Le port de Casablanca fait face à un engorgement préoccupant qui retarde le déchargement de plusieurs cargaisons stratégiques de blé tendre, de blé dur, de maïs et d’aliments du bétail, soulevant des inquiétudes chez les professionnels quant aux répercussions sur l’approvisionnement du marché national et la stabilité des prix dans les semaines à venir.
Selon des sources professionnelles, plusieurs navires chargés de blé tendre attendent encore leur tour pour entamer les opérations de déchargement, qui devraient se prolonger jusqu’à la mi-juin. L’arrivée continue de nouveaux navires aggrave la situation et complique la gestion des chaînes d’approvisionnement.
Les professionnels du secteur expliquent cette situation par la conjonction de plusieurs facteurs, notamment le contexte de l’Aïd qui a entraîné une raréfaction des camions disponibles, ralentissant la distribution des marchandises vers les différentes régions du Royaume. Le prolongement des horaires de travail au port n’a pas suffi à absorber la pression accumulée.

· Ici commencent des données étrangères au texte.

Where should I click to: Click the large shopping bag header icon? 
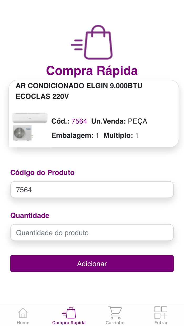tap(92, 42)
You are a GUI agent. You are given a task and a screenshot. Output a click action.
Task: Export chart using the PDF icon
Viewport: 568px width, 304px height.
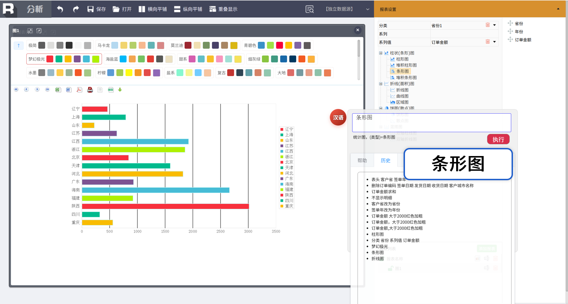(79, 90)
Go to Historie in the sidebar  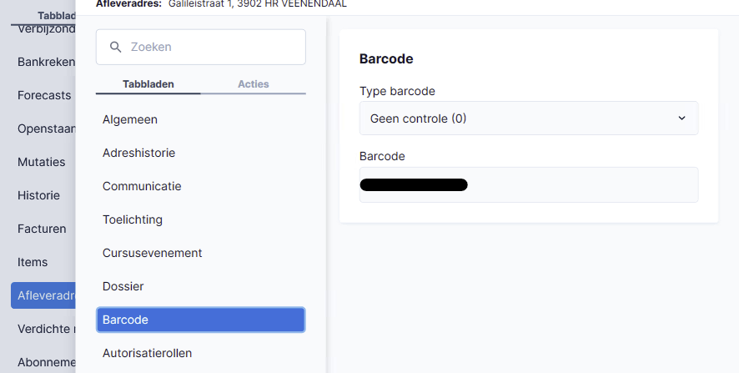pyautogui.click(x=38, y=195)
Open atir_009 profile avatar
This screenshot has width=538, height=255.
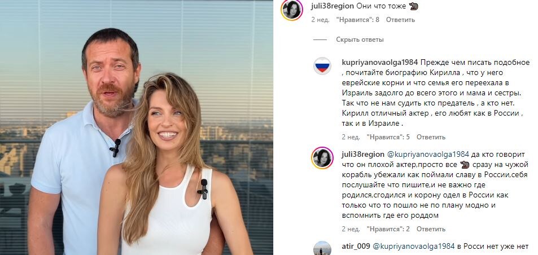322,248
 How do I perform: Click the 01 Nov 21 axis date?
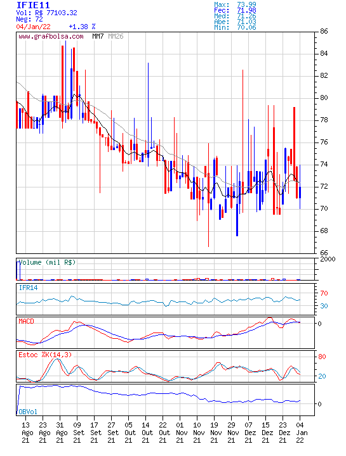coord(182,433)
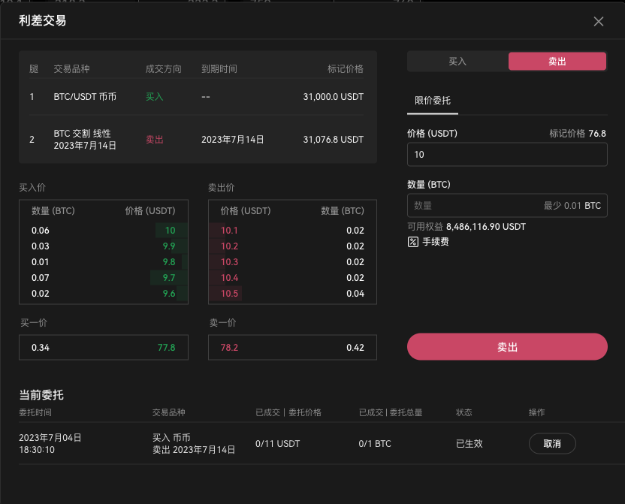
Task: Focus the 数量 (BTC) quantity input
Action: pos(473,206)
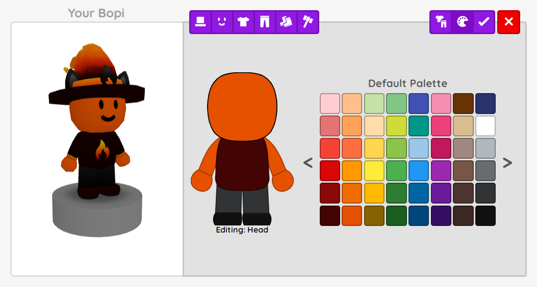Pick the bright yellow color swatch
The height and width of the screenshot is (287, 537).
[374, 171]
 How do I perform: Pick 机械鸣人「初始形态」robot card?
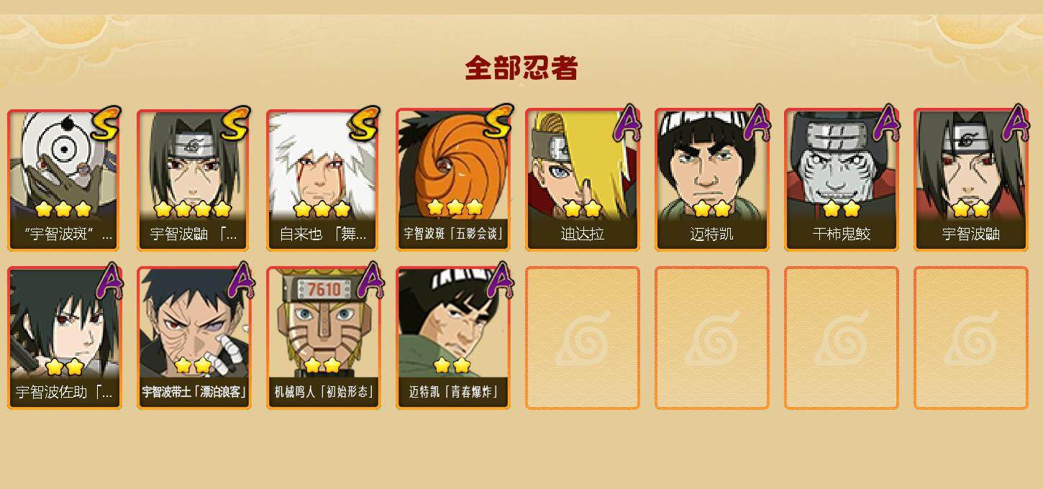[x=324, y=338]
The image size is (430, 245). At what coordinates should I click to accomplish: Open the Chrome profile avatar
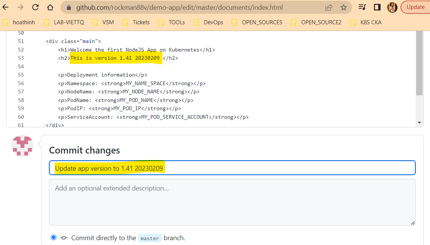point(392,7)
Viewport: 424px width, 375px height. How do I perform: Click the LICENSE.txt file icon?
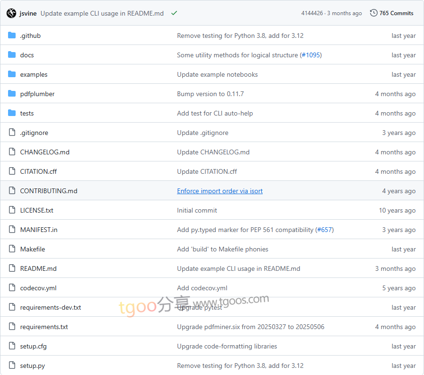[x=12, y=210]
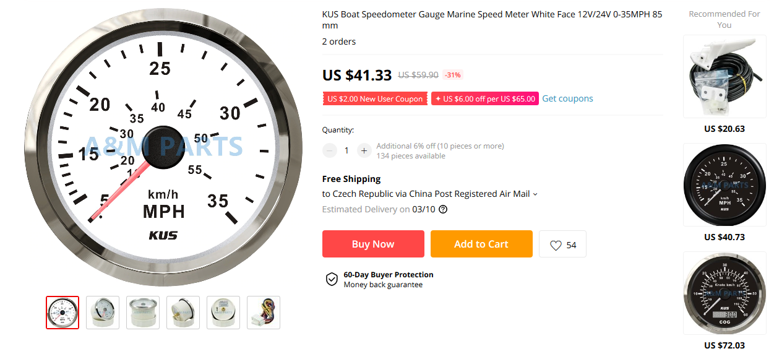
Task: Click the $6.00 off per $65.00 coupon
Action: pos(484,98)
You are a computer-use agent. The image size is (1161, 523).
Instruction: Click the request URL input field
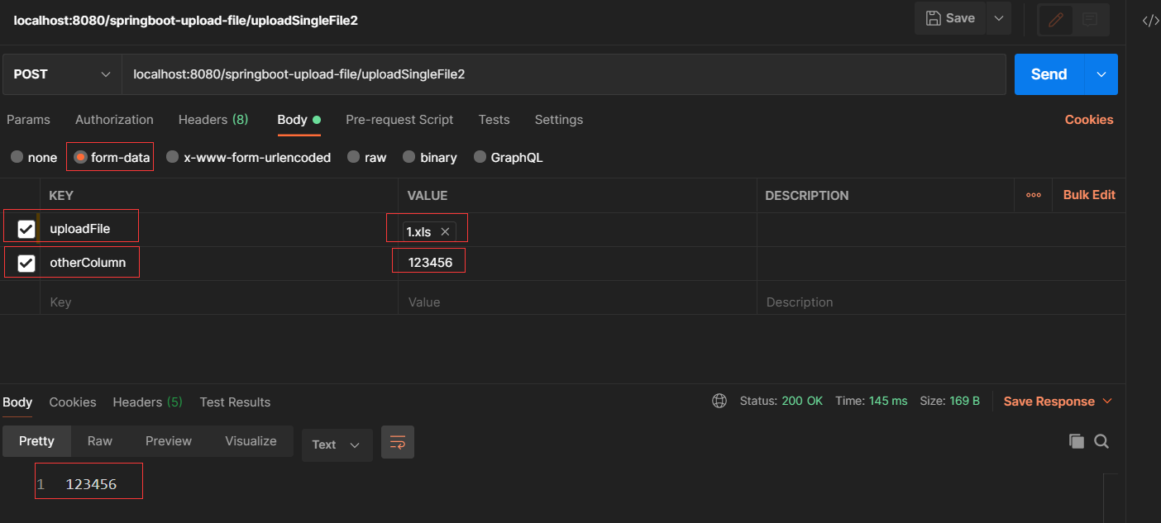pos(562,74)
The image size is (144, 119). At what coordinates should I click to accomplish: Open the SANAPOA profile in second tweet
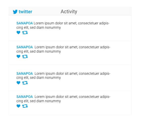click(25, 47)
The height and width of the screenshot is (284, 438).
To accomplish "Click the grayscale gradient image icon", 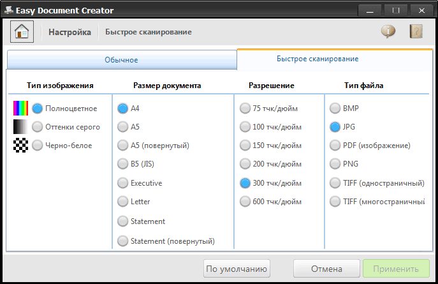I will pyautogui.click(x=21, y=127).
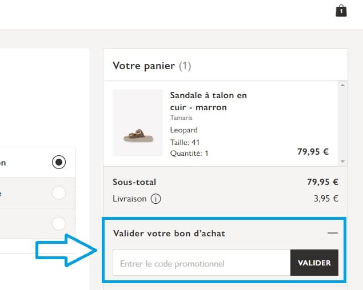
Task: Click the Votre panier (1) heading
Action: (x=151, y=66)
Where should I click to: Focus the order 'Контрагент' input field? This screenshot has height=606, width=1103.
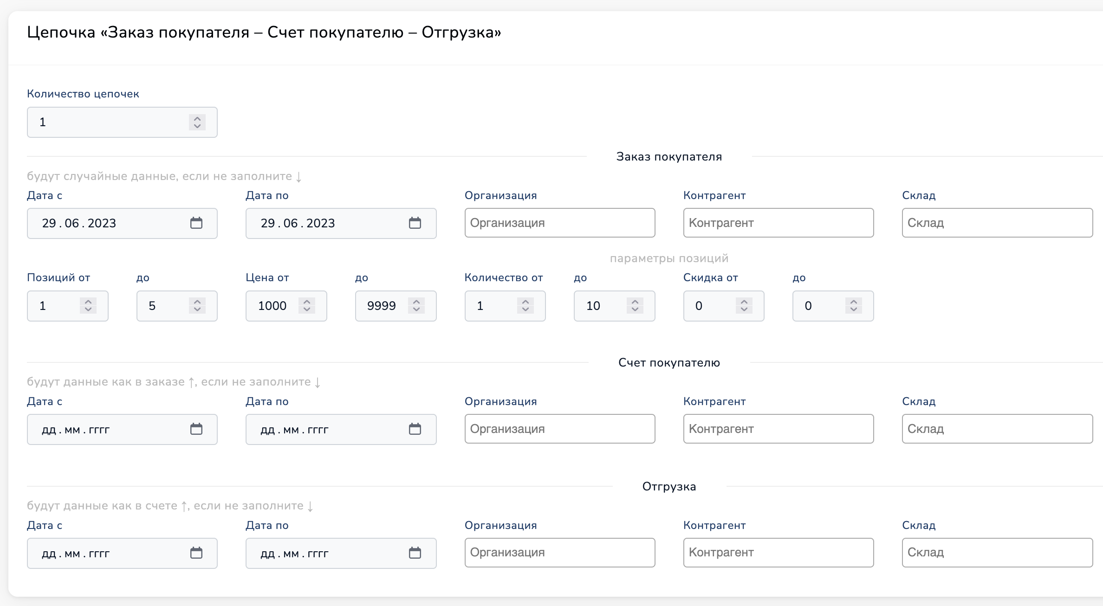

Des acteurs de la protection des consommateurs alertent sur le risque que cette perturbation des chaînes d’approvisionnement fasse grimper les coûts de transport et de stockage, ce qui pourrait se répercuter directement sur les prix des produits de base, dans un pays qui dépend largement des importations pour couvrir ses besoins en céréales.
Malgré les signaux positifs de la saison agricole actuelle en termes de production, la stabilité des prix reste tributaire de la fluidité des opérations logistiques portuaires. Les professionnels s’accordent sur la nécessité d’une intervention urgente pour renforcer les capacités logistiques, accélérer les cadences de déchargement et renforcer les mécanismes de surveillance afin d’éviter toute hausse injustifiée des prix.